The worldwide unique culture collection of myxobacterial natural product producers at the HZI (see Research Group „Microbial Strain Collection, MISG“) has been complemented by the inclusion of additional, promising sources for new anti-infective drugs since 2012. Aside from research on novel eubacterial phylogenetic groups,including the so-called „Rare Actinomycetes“, above all the fungi are now in our focus.
Not only the penicillins and cephalosporins , whose discovery had once marked the onset of rnodern antibacterial chemotherapy , but also many other important drugs for use in other pharmaceutical indications have been developed from cultures of filamentous fungi:
Without the discovery of cyclosporins and other immunomodulatory natural products, organ transplant, therapy would certainly not possible to the extent as it is being pacticed today.
The statins ( mevinolin , lovastatin ), from which several highly potent and selective cholesterol-lowering agents have been derived, constitute to date the most commercially successful class of drugs. In recent years, other active ingredients of fungi, such as the pneumocandin derivatives (antimycotics) have been introduced to the market. The antiparasitic agent, emodepside, is one of the most potent anti-parasitic drugs for current use in veterinary medicine. Incidentally, it is up to date the only compound derived from endophytic microorganisms from which a marketed drug has been derived.
All of the above compounds are derived from Ascomycota, including their asexual stages. However, even from cultures of Basidiomycota, several biologically active natural products of great practical utility have already been found. The strobilurins are presently the most successful class of fungicides in crop protection , and the derivatives of Pleuromutilin were recently introduced to the market as the first approved anti-bacterial terpenoid antibiotics, initially for the treatment of infections in livestock, as well as as topical antibiotics to combat skin infections in humans.

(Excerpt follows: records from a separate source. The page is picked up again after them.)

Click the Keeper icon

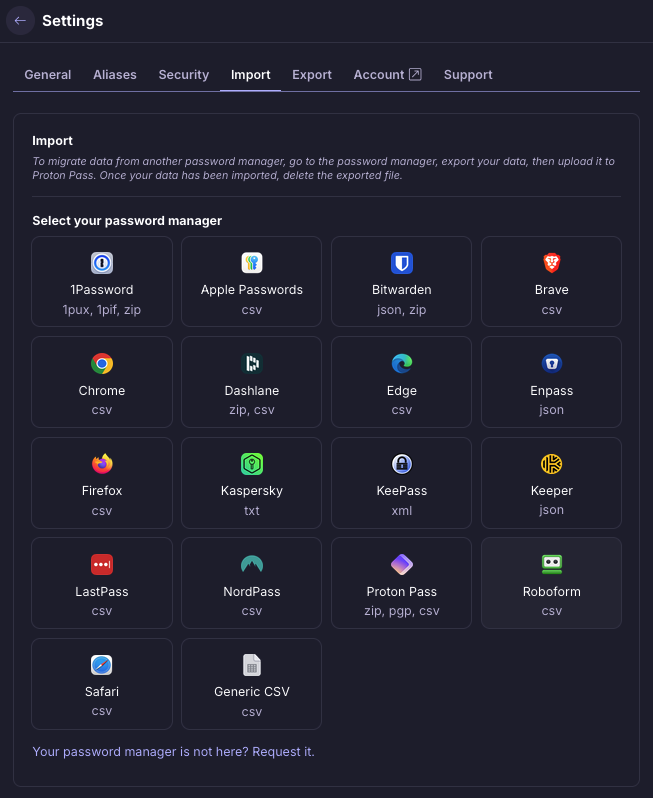point(552,464)
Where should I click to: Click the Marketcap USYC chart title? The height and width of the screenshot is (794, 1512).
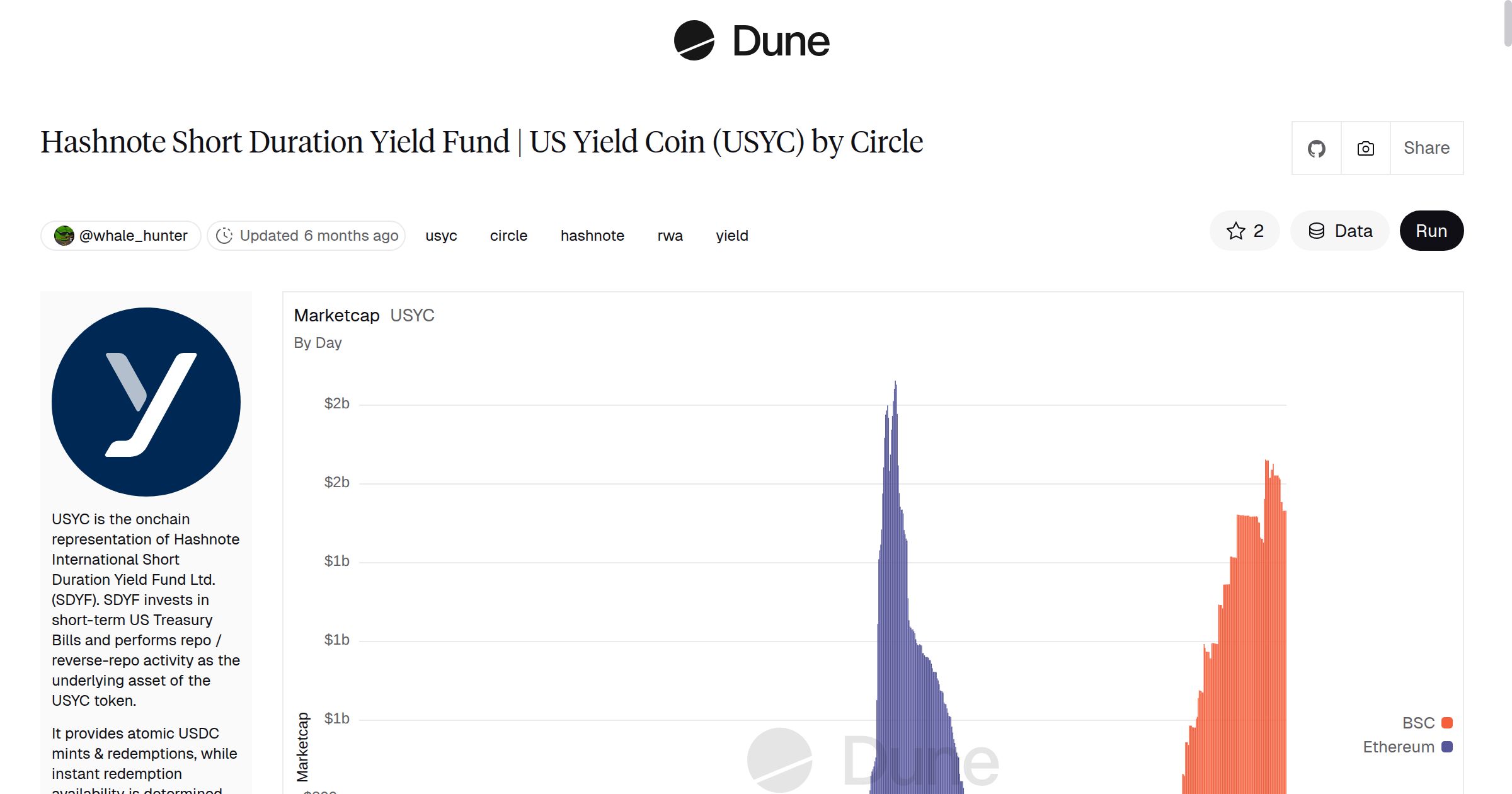(x=364, y=315)
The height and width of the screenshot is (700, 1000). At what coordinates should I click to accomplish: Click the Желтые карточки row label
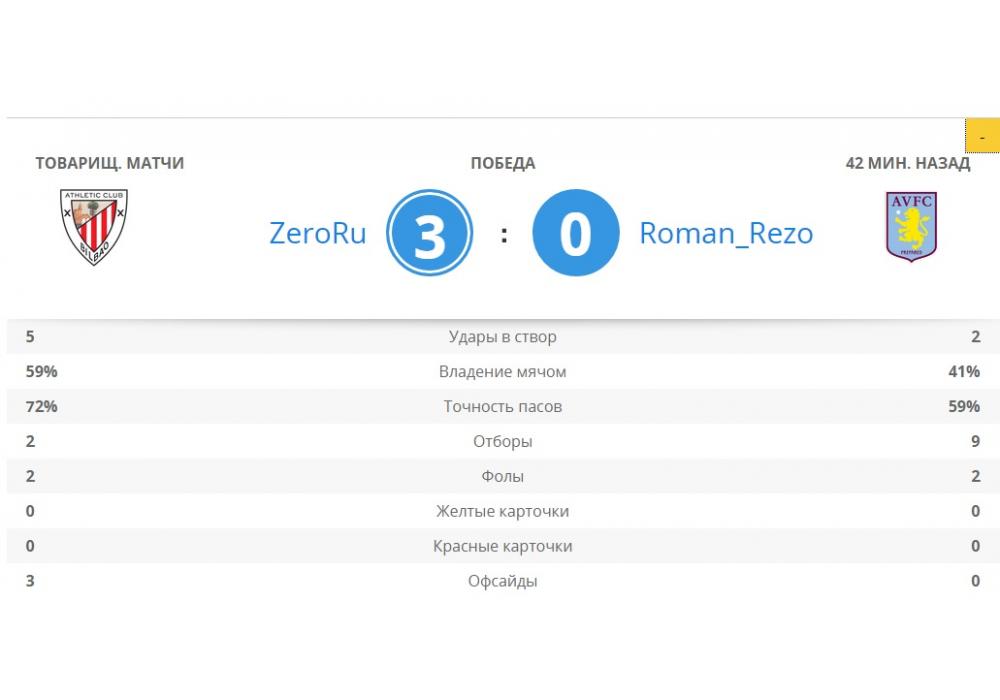[502, 511]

The estimate by David Hawksworth (1991) on the existence of 1.5 million fungal species does not seem to be an exaggeration, according to recent findings of mycological biodiversity research that has been elaborated by modern methods of molekular phylogeny. However, not all fungi can be regarded to be talented secondary metabolite producers; e.g. the Baker's Yeast and its relatives in the Saccharomycetidae , as well as most zygomycetes seem to be devoid of antibiotic agents, except for siderophores. On the other hand, certain groups of Ascomycota and Basidiomycota are extremely creative in terms of secondary metabolite formation. For instance, over 50 different bioactive compounds were obtained from a single strain of Lachnum papyraceum, after a slight modification of the culture conditions; and more than 150 (mostly unknown) secondary metabolites were detected by HPLC-MS in the xylariaceous ascomycete, Hypoxylon fragiforme, in the course of its life cycle. Cultures of Armillaria mellea and other species of the genus have already yielded no less than 70 different protoilludane orsellinates, which are biosynthesised by a combination of terpenoid and polyketide pathways.
As with the myxobacterial culture collection, our fungi arebeing carefullly pre-selectedfor screening according to criteria arising from the results of modern biodiversity research. However, the in-house isolation work for new fungal strains relies on a global research network, and several collaborations with renowned mycologists, natural product chemists, and research institutes are in place.